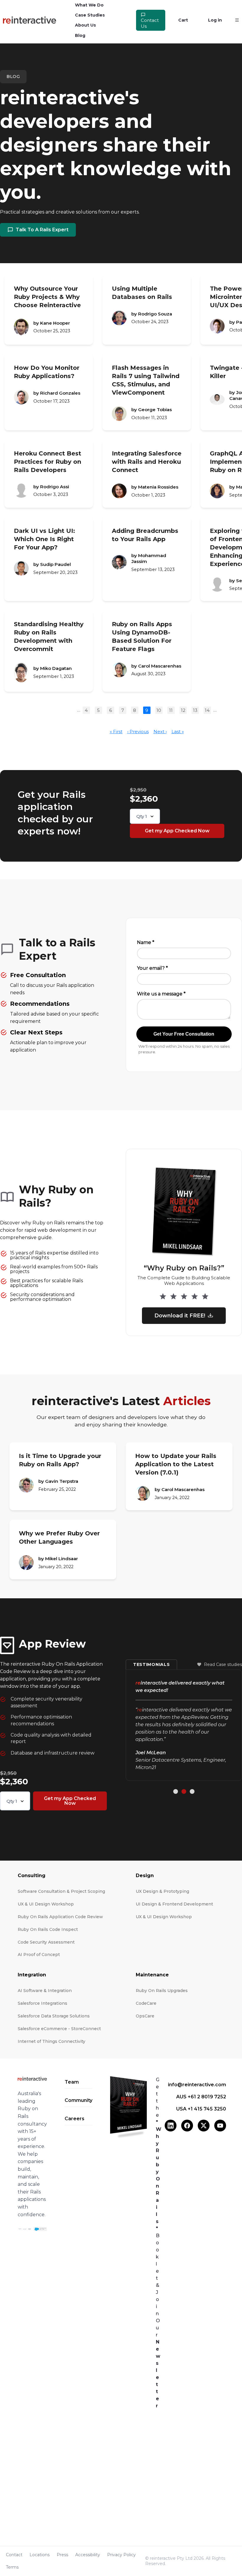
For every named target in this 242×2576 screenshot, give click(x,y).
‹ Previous (138, 731)
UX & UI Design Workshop (46, 1904)
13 (195, 710)
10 (158, 710)
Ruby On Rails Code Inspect (48, 1929)
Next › (160, 731)
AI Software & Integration (45, 1990)
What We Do (89, 5)
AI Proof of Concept (39, 1954)
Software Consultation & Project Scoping (61, 1891)
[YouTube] (220, 2125)
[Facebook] (187, 2125)
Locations (40, 2554)
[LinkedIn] (170, 2125)
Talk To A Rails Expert (42, 229)
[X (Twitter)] (204, 2125)
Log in (215, 20)
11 (171, 710)
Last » (177, 731)
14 (207, 710)
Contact (14, 2554)
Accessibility (87, 2554)
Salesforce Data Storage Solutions (54, 2016)
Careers (74, 2118)
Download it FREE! (179, 1315)
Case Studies (90, 15)
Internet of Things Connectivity (51, 2041)
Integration (32, 1975)
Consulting (31, 1875)
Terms (12, 2567)
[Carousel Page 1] (175, 1784)
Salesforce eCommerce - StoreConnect (59, 2028)
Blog (80, 35)
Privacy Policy (121, 2554)
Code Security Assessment (46, 1942)
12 (183, 710)
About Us (85, 25)
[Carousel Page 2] (184, 1784)
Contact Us (150, 23)
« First (116, 731)
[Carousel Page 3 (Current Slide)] (192, 1784)
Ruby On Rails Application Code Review (60, 1916)
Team (72, 2082)
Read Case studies (223, 1672)
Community (78, 2100)
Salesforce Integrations (42, 2003)
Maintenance (152, 1975)
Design (145, 1875)
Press (62, 2554)
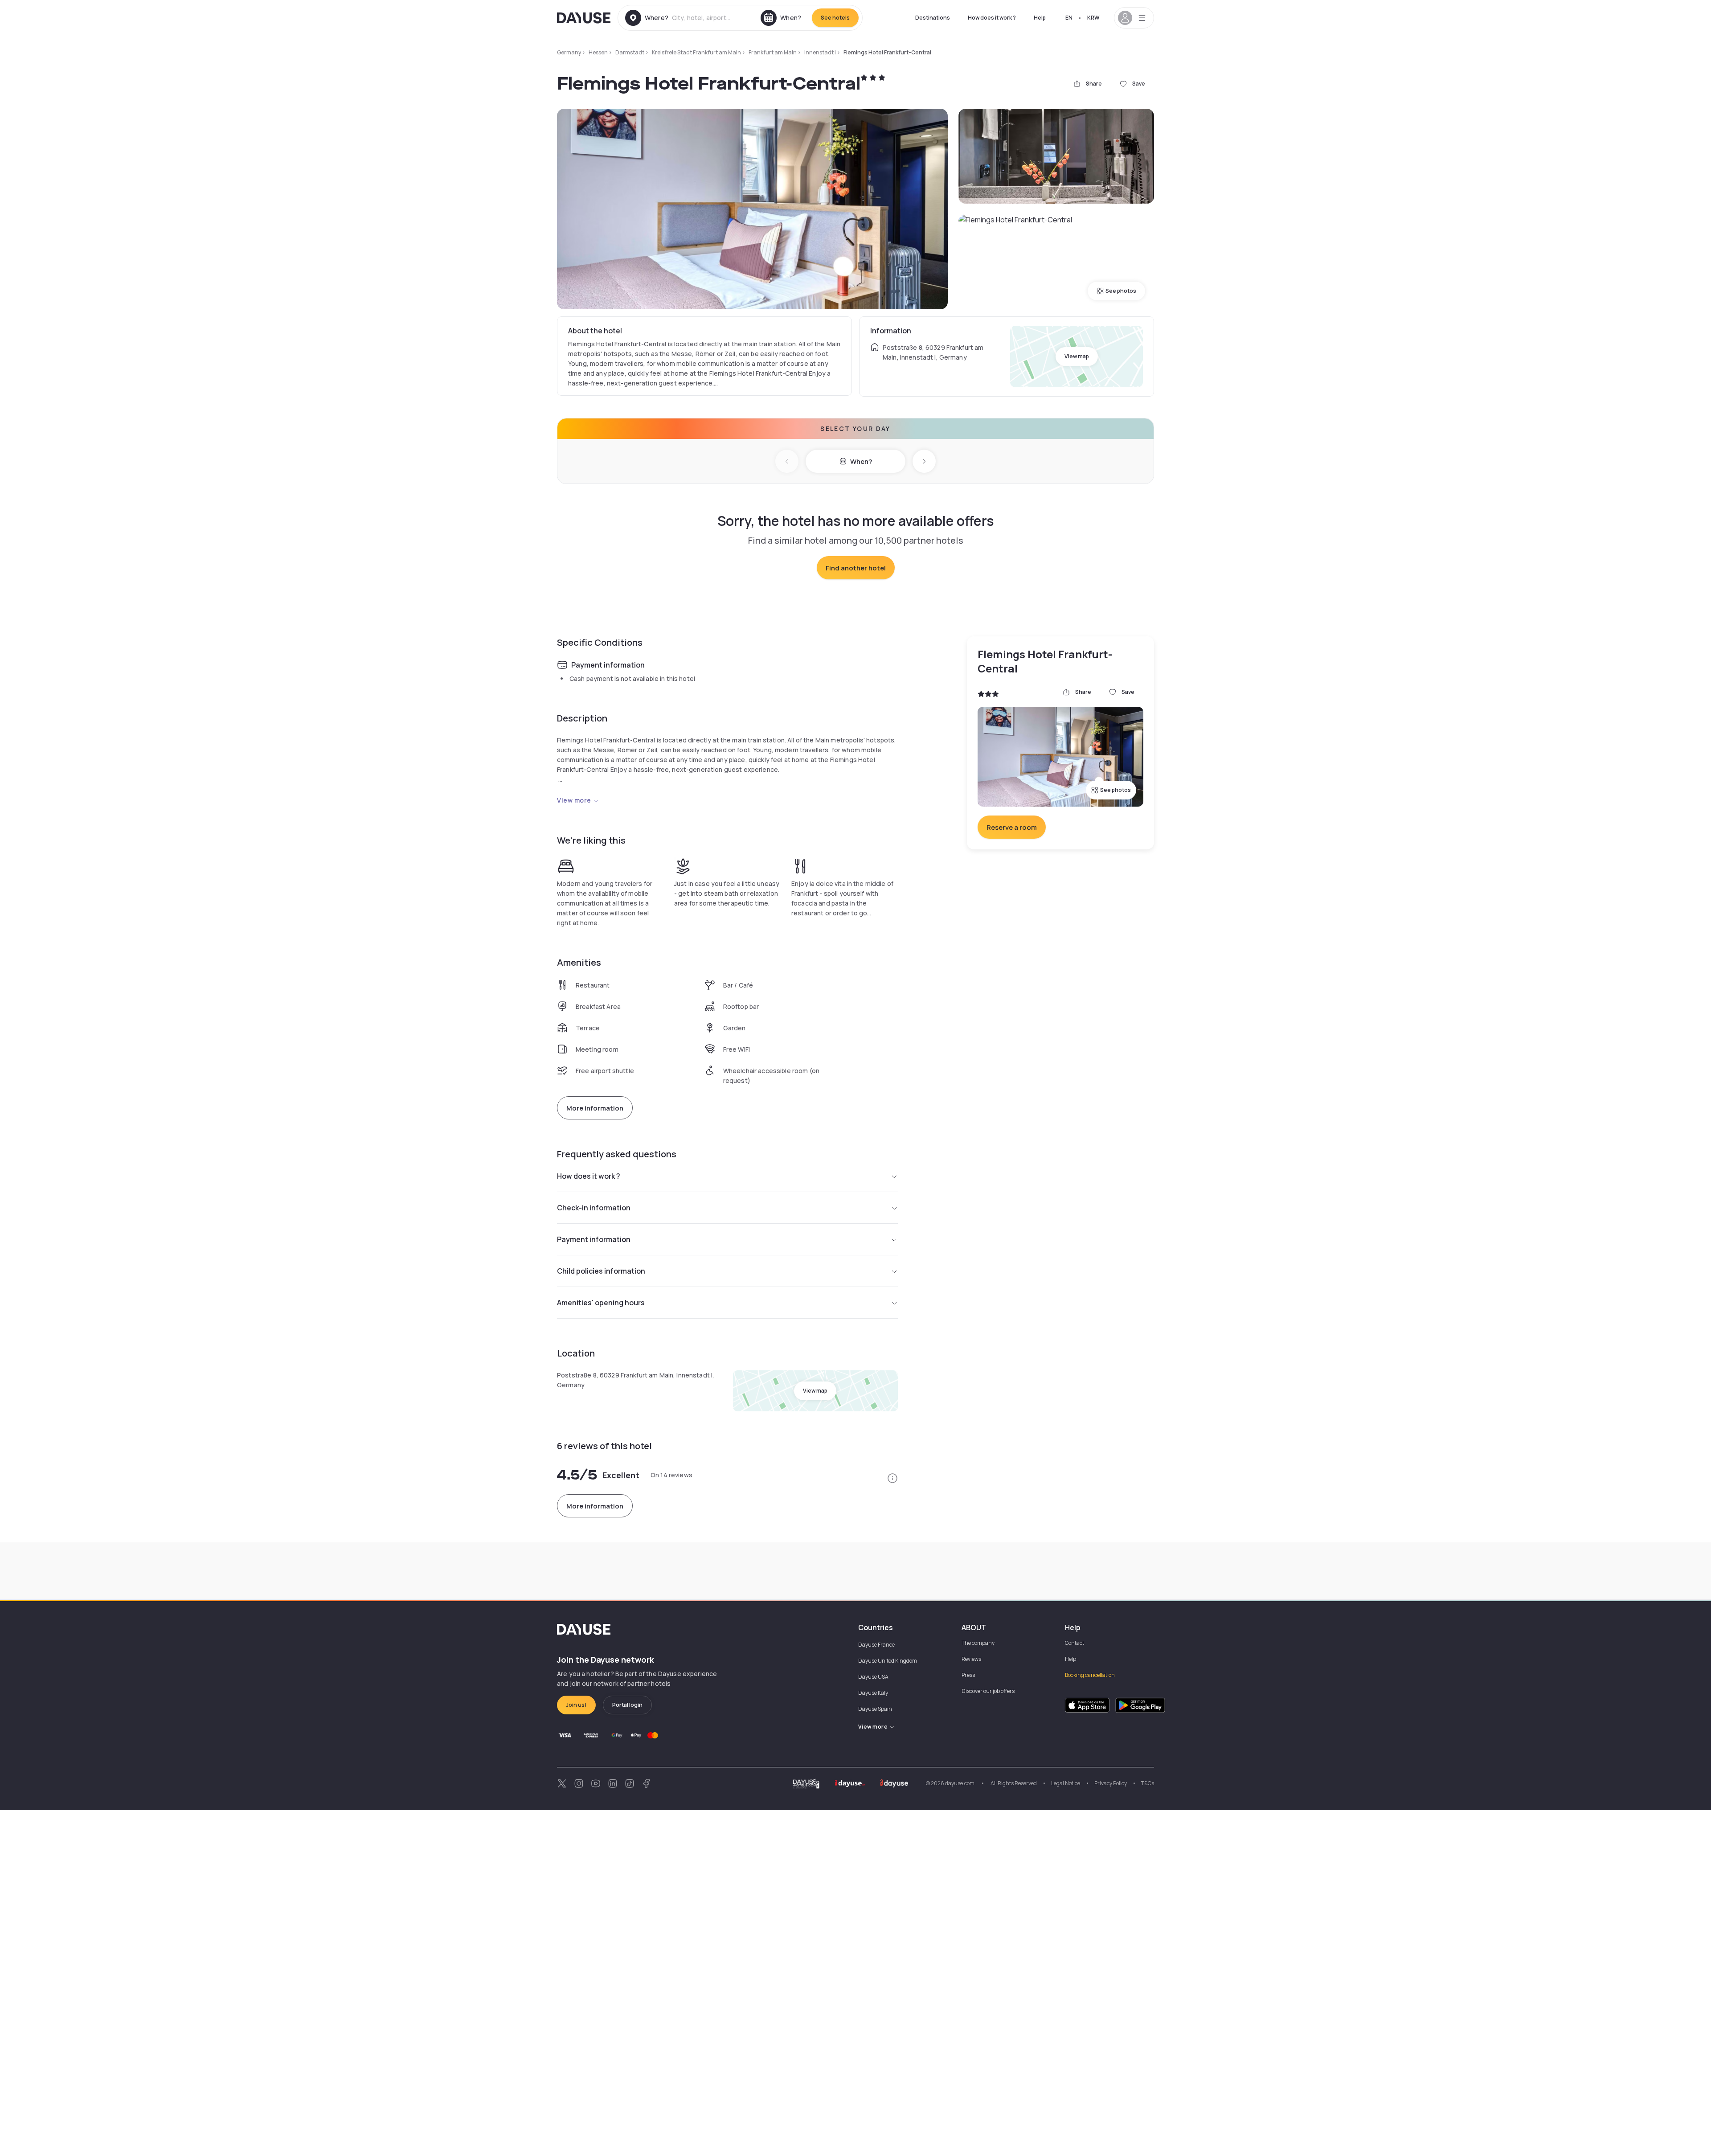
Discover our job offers (988, 1691)
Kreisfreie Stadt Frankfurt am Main (696, 52)
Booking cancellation (1090, 1675)
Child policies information (601, 1271)
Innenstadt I (820, 52)
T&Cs (1147, 1783)
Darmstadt (629, 52)
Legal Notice (1065, 1783)
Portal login (627, 1705)
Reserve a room (1011, 827)
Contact (1074, 1643)
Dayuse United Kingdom (887, 1660)
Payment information (593, 1239)
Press (968, 1675)
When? (861, 461)
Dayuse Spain (875, 1709)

* Exercise goal:
Transcribe the records above from the line holding "AI Proof of Concept (39, 1954)" down to the line holding "First (116, 731)", inclusive, without adding anything.

* Answer to this problem:
AI Proof of Concept (39, 1954)
Software Consultation & Project Scoping (61, 1891)
[YouTube] (220, 2125)
[Facebook] (187, 2125)
Locations (40, 2554)
[LinkedIn] (170, 2125)
Talk To A Rails Expert (42, 229)
[X (Twitter)] (204, 2125)
Log in (215, 20)
11 (171, 710)
Last » (177, 731)
14 (207, 710)
Contact (14, 2554)
Accessibility (87, 2554)
Salesforce Data Storage Solutions (54, 2016)
Careers (74, 2118)
Download it FREE! (179, 1315)
Case Studies (90, 15)
Internet of Things Connectivity (51, 2041)
Integration (32, 1975)
Consulting (31, 1875)
Terms (12, 2567)
[Carousel Page 1] (175, 1784)
Salesforce eCommerce - StoreConnect (59, 2028)
Blog (80, 35)
Privacy Policy (121, 2554)
Code Security Assessment (46, 1942)
12 (183, 710)
About Us (85, 25)
[Carousel Page 2] (184, 1784)
Contact Us (150, 23)
« First (116, 731)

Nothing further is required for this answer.